By Graham Holter
I have a friend called Sam who is nowhere near as worried as I am about climate change. I don’t think he disputes that it’s a problem. He may even agree that it’s a huge problem. But his feeling is that eventually someone will deal with it and make it go away. Cheerfully, he jumps on long-haul flights, turns on the patio heater, and zips up and down the motorway to enjoy the comforts of his second home.
What would Sam be doing if he ran a wine business right now? No doubt he would be alarmed by the government’s duty review which, if implemented, would see 70% of all wines taxed at a higher rate than currently, in a fiendishly complicated sliding-scale system so time-consuming and costly that it’s likely to deter some producers from bothering with the UK at all.
But maybe, he would conclude, that’s for others to worry about, people with more clout and more time on their hands. A solution will doubtless come along, just as it did with VI-1 forms, and meanwhile we can all keep concentrating on buying and selling lovely wines.
We don’t yet know whether Liz Truss will be our next prime minister, or Rishi Sunak, the proud architect of the duty reform proposals. We do know that the government has paused a final decision on their implementation, at least until the autumn. Maybe the plans will be quietly shelved, especially if the Wine & Spirit Trade Association continues to make a convincing case, with the help of indies like Hal Wilson of Cambridge Wine Merchants, and Matt Hennings of Hennings in West Sussex, whose excellent recent social media video on the subject is worth watching and sharing.
BBPA members have taken a look at the Sunak blueprint and responded: bring it on
But the WSTA is not the only drinks industry body lobbying the government. The British Beer & Pub Association has also been banging drums and, rather unhelpfully, it’s on the other side of the argument. Its members have taken a look at the Sunak blueprint and responded: bring it on.
The BBPA’s position is based on naked protectionism. Its members are spooked by rising wine sales and a decline in beer drinking, trends that accelerated during Covid restrictions. In 2020, it reports, beer accounted for 33% of alcohol consumption, down from 37% in 2019. Wine’s share rose from 31% to 33%. Who’s benefiting from higher wine consumption? Not the pubs.
Many who represent publicans have a slightly creepy tendency to talk about licensees as guardians of public morality. Their assertion is that people need supervision if they choose to drink alcohol – supervision that only the nation’s noble landlords can provide. Off-trade sales have always been demonised by sections of the beery end of the on-trade, and if their arguments were confined to white cider-fuelled mayhem it would be easier to sympathise. But the BBPA is also gunning for the wine trade.

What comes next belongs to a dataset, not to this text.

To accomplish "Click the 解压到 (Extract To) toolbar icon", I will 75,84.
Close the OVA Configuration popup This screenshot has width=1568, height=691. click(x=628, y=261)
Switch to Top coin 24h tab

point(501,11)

Chief executive Emma McClarkin said – presumably with a straight face: “When people visit the pub they primarily drink beer, which on average is 4.2% abv, the lowest strength alcohol category, and so ideal for moderate consumption. It is great to see the Chancellor recognise this and promote lower strength alcohol drinks with his changes to the UK alcohol duty regime.”
So, inconveniently for all those involved in wine importing and retailing who can see that Sunak’s idea is a catastrophic error, increasing business costs, adding new levels of bureaucracy and reducing consumer choice, it’s not possible to claim that everybody in the UK drinks industry is opposed to the plan. Far from it.
We can sit back and wait for common sense to prevail, or for the WSTA to persuade Treasury grandees that duty reform, in its current incarnation, will badly damage a section of the economy that has been a success story for several decades. Maybe something will turn up. But maybe it won’t. It’s time to email our MPs, again.